=== Provided records ===

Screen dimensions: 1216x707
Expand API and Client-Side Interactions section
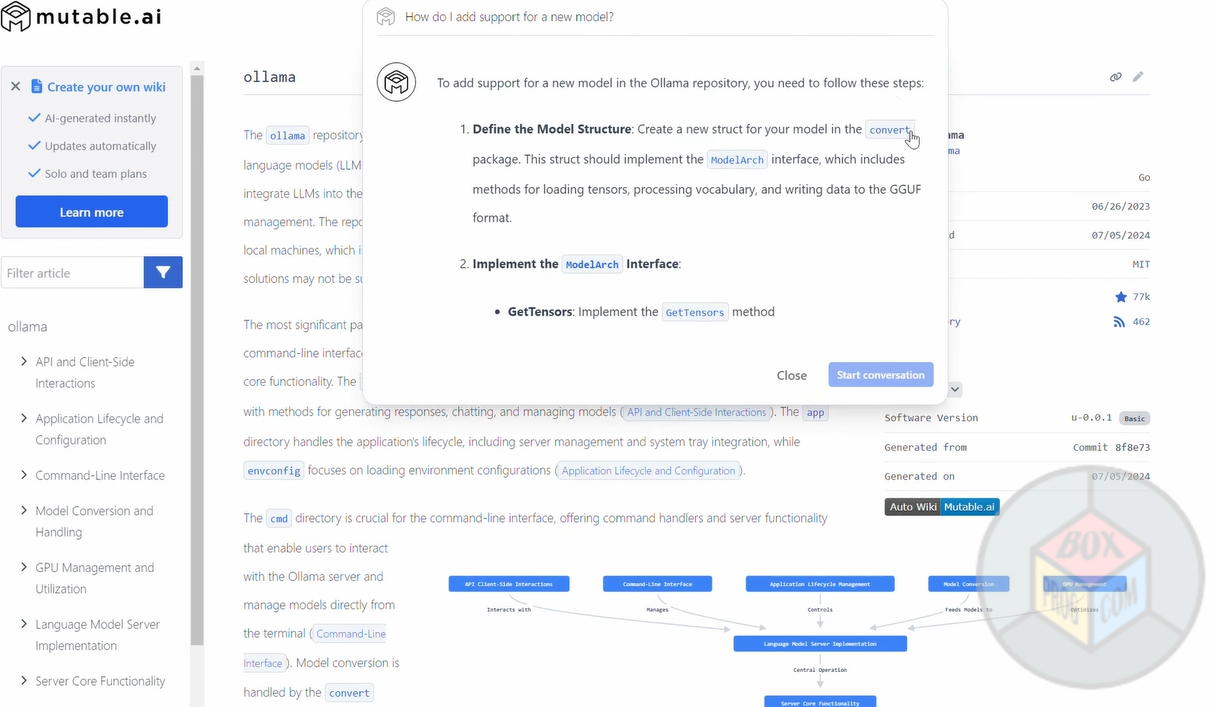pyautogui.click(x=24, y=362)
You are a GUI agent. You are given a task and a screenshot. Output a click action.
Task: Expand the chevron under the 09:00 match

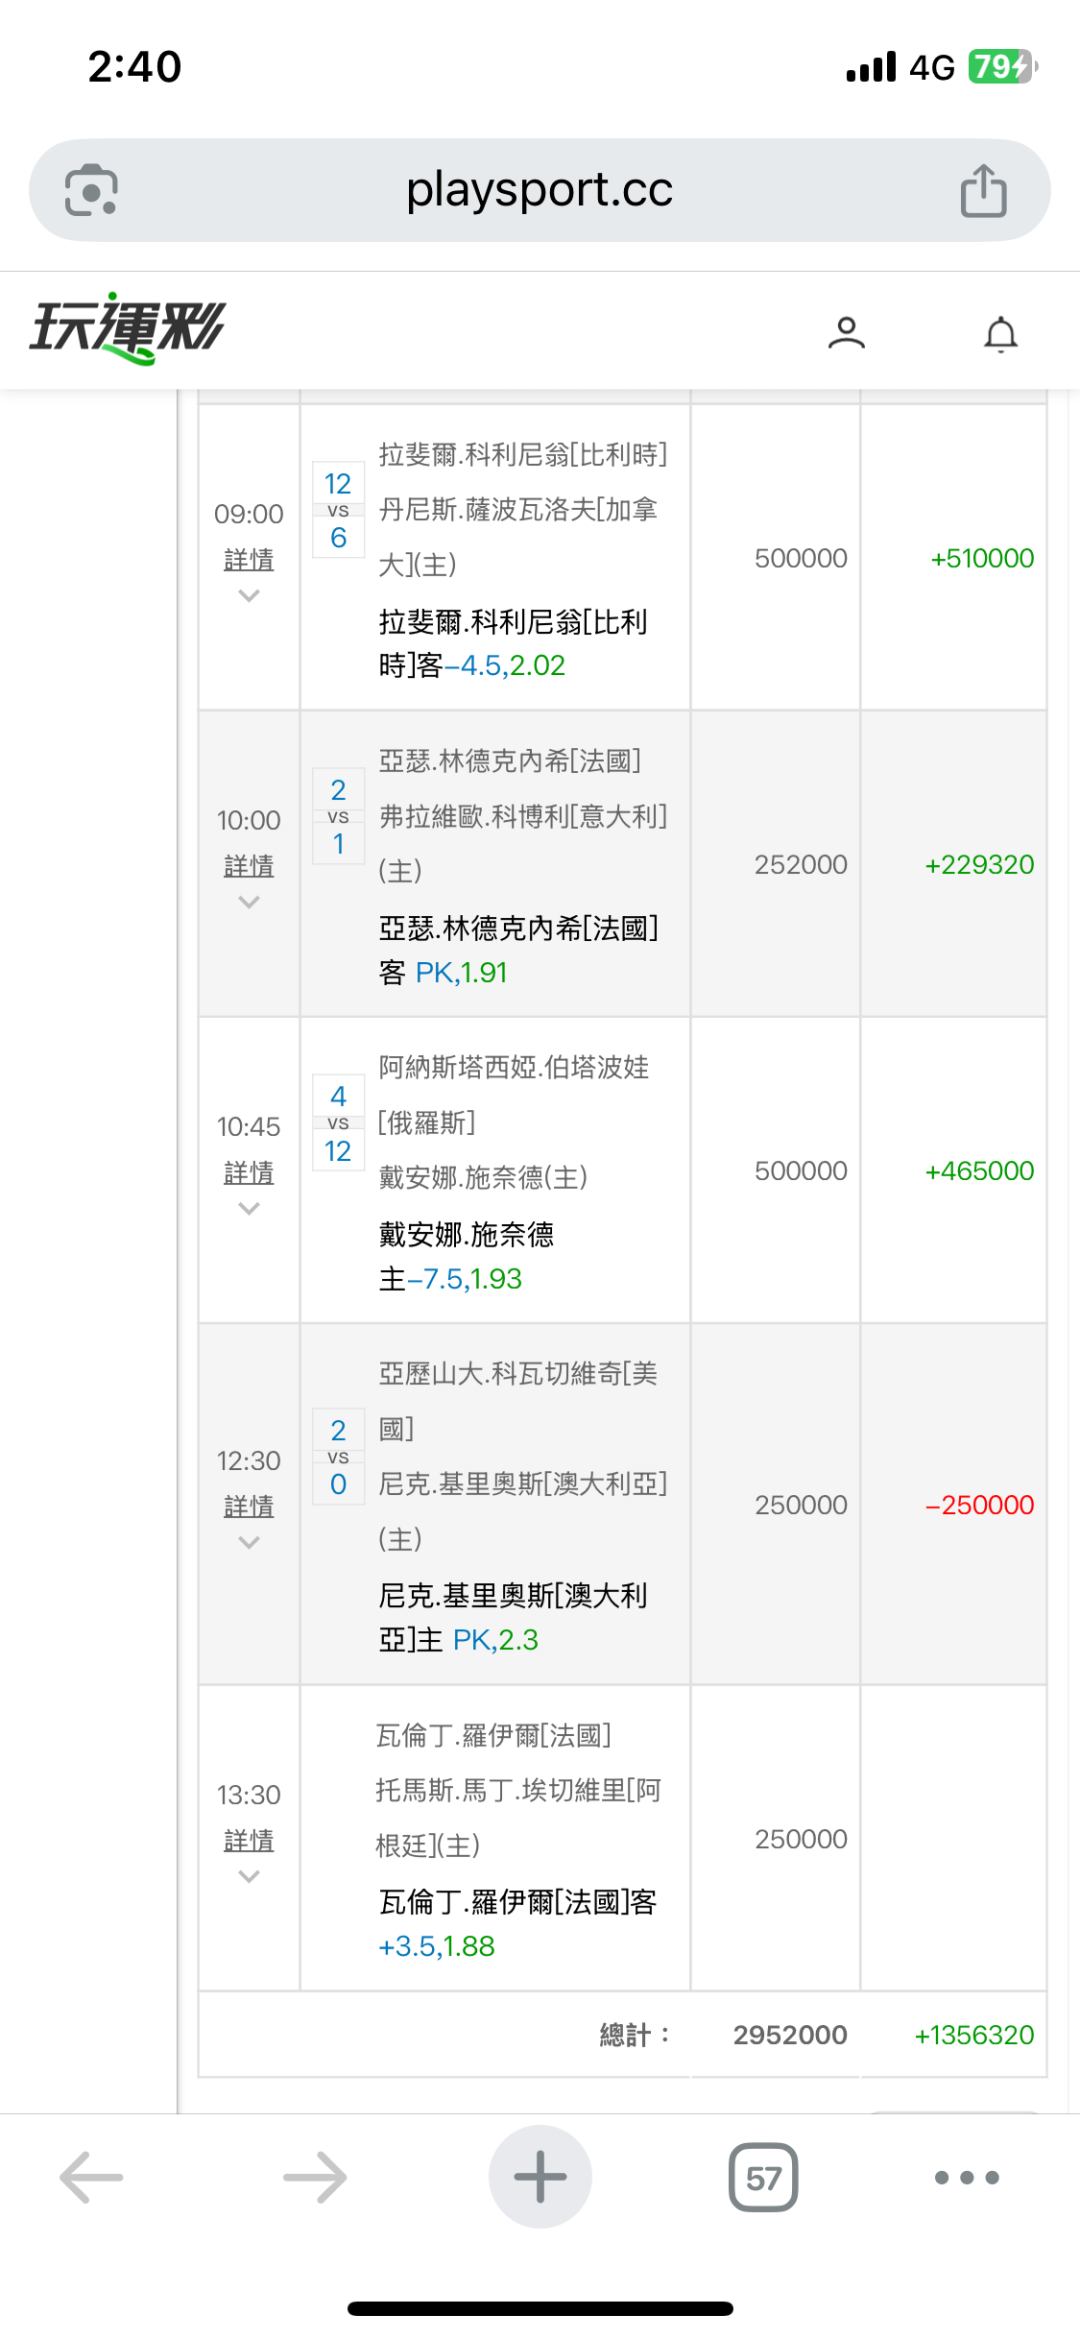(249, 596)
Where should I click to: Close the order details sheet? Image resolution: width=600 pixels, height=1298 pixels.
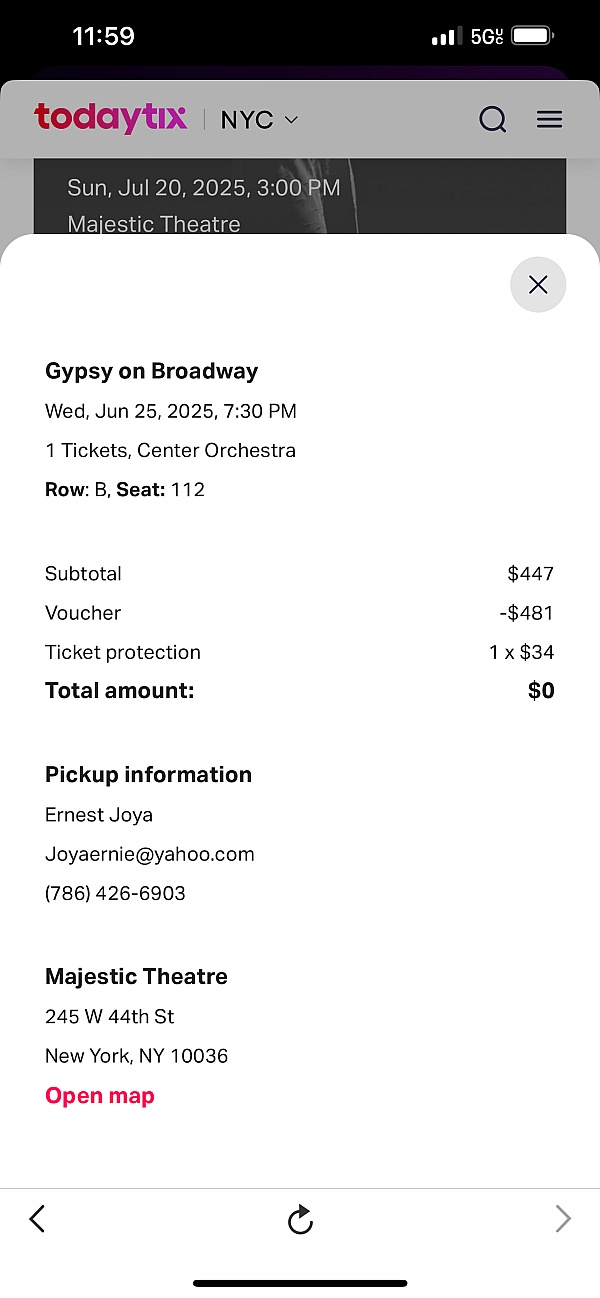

===

## Problem details
The output should consist of every entry above, printed exactly, with the images removed.

## Your solution
Screen dimensions: 1216x707
Expand API and Client-Side Interactions section
pyautogui.click(x=24, y=362)
You are a GUI agent. You are given a task and a screenshot. Output a click action.
Task: Expand the chevron under the 09:00 match

(249, 596)
Where should I click to: Close the order details sheet? Image resolution: width=600 pixels, height=1298 pixels.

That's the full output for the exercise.